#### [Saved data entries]
****
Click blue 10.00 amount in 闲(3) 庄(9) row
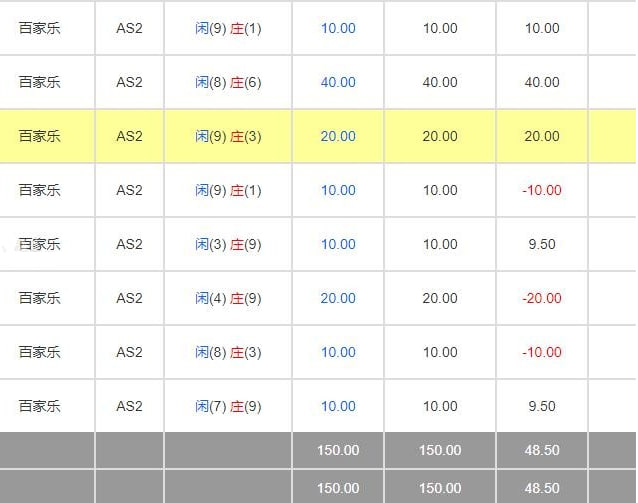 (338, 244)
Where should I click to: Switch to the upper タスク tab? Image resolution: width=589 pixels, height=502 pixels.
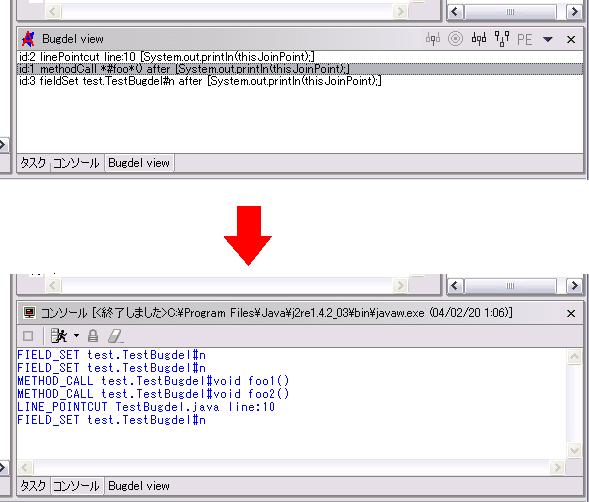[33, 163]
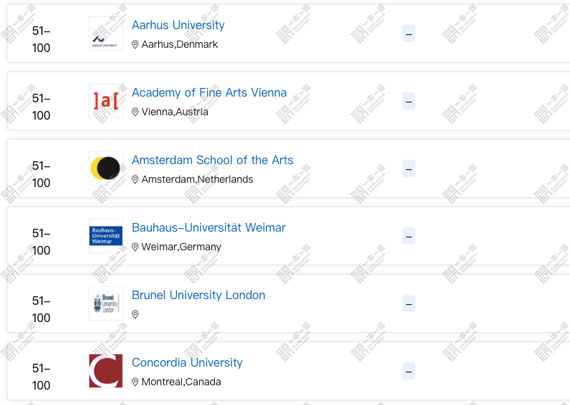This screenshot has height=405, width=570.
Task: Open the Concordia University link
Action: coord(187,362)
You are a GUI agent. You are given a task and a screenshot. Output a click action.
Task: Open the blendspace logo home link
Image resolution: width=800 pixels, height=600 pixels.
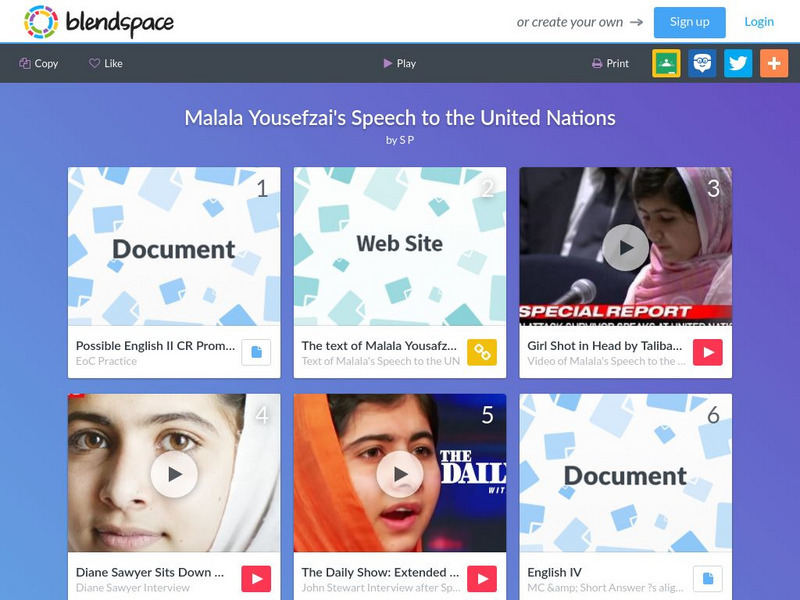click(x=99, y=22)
****
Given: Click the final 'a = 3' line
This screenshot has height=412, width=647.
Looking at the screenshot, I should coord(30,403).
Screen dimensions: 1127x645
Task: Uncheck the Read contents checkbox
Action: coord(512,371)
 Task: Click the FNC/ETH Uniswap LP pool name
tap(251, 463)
****
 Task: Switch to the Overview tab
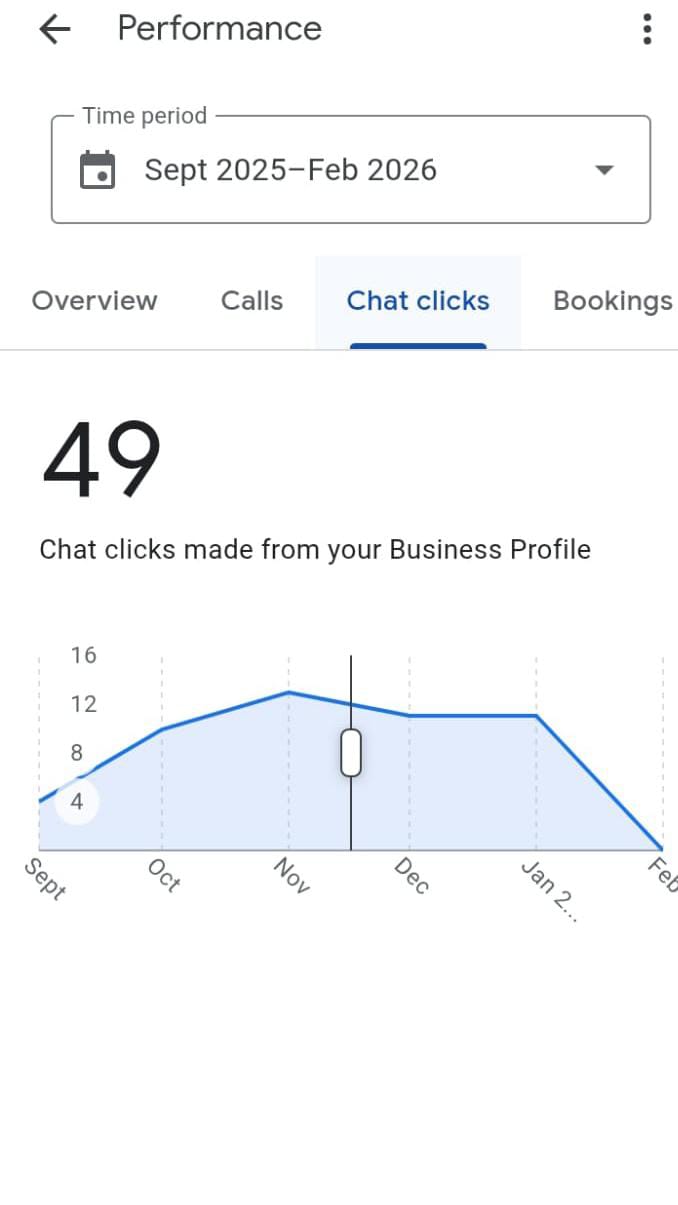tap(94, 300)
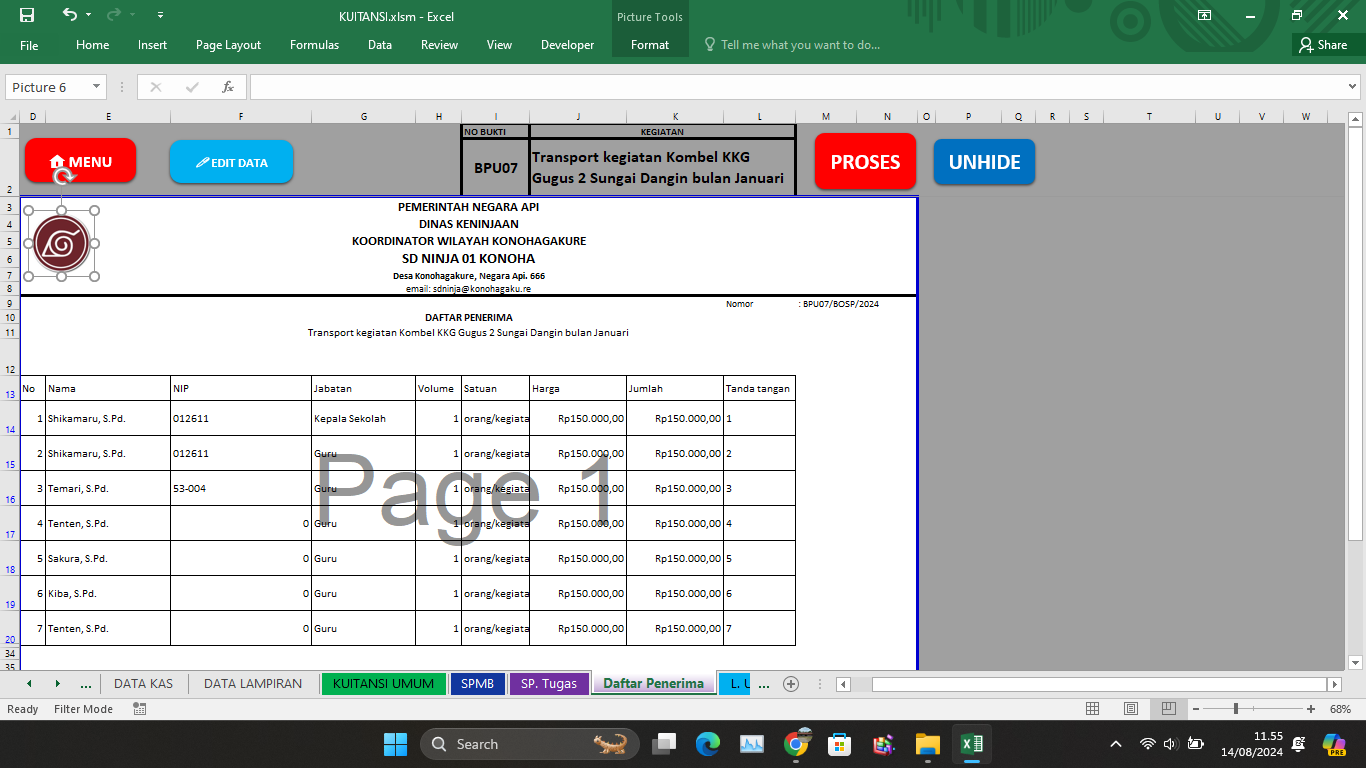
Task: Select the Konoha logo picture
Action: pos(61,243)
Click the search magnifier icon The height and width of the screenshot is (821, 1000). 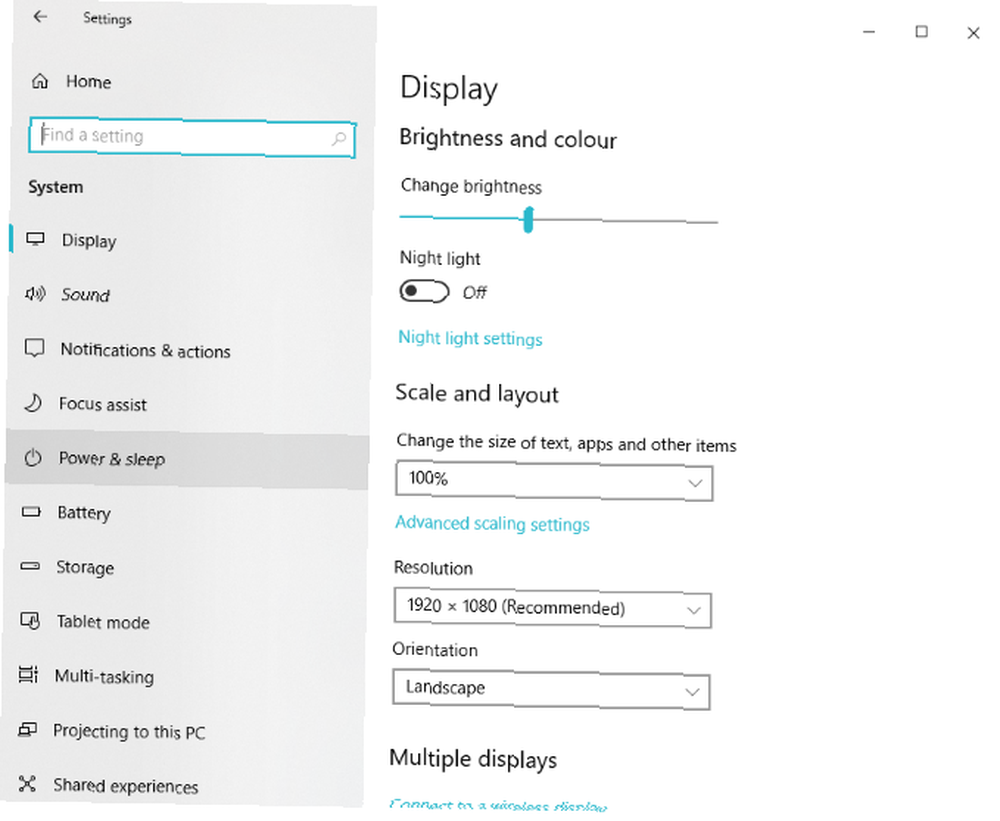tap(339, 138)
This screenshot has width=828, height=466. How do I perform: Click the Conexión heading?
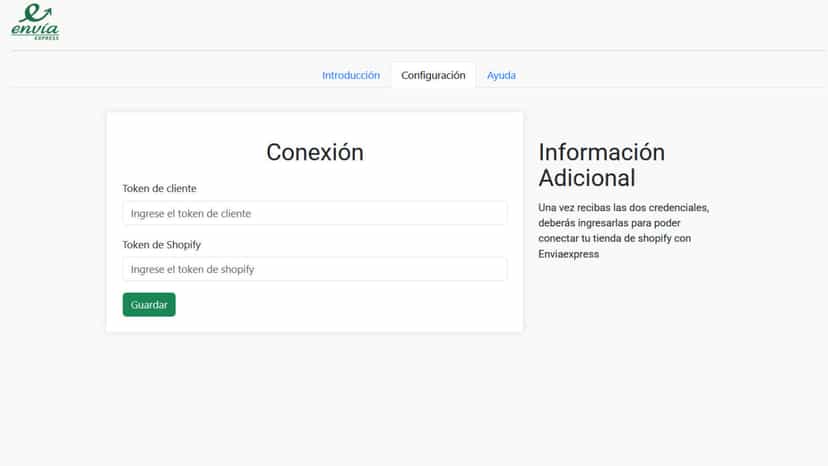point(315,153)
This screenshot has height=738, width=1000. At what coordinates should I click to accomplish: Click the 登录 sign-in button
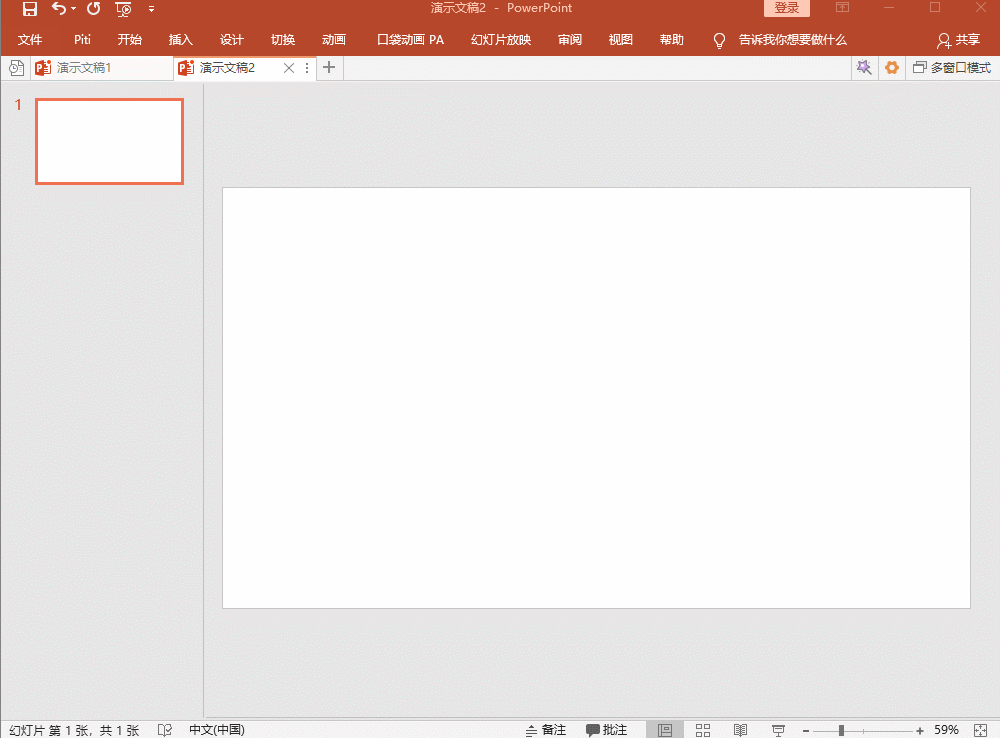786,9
****
#### [ACTION ITEM]
Your answer is the exact run of lines above from the one with "Where should I" through the one with "Task: Open the blendspace logo home link", both ends included, minus any picture.

#### [RESPONSE TO THIS EXERCISE]
Where should I click to: Switch to the upper タスク tab? Image resolution: width=589 pixels, height=502 pixels.
[33, 163]
This screenshot has height=405, width=570.
Task: Open the Concordia University link
Action: coord(187,362)
You are a GUI agent. You are given a task and a screenshot. Output a click action.
Task: Open the blendspace logo home link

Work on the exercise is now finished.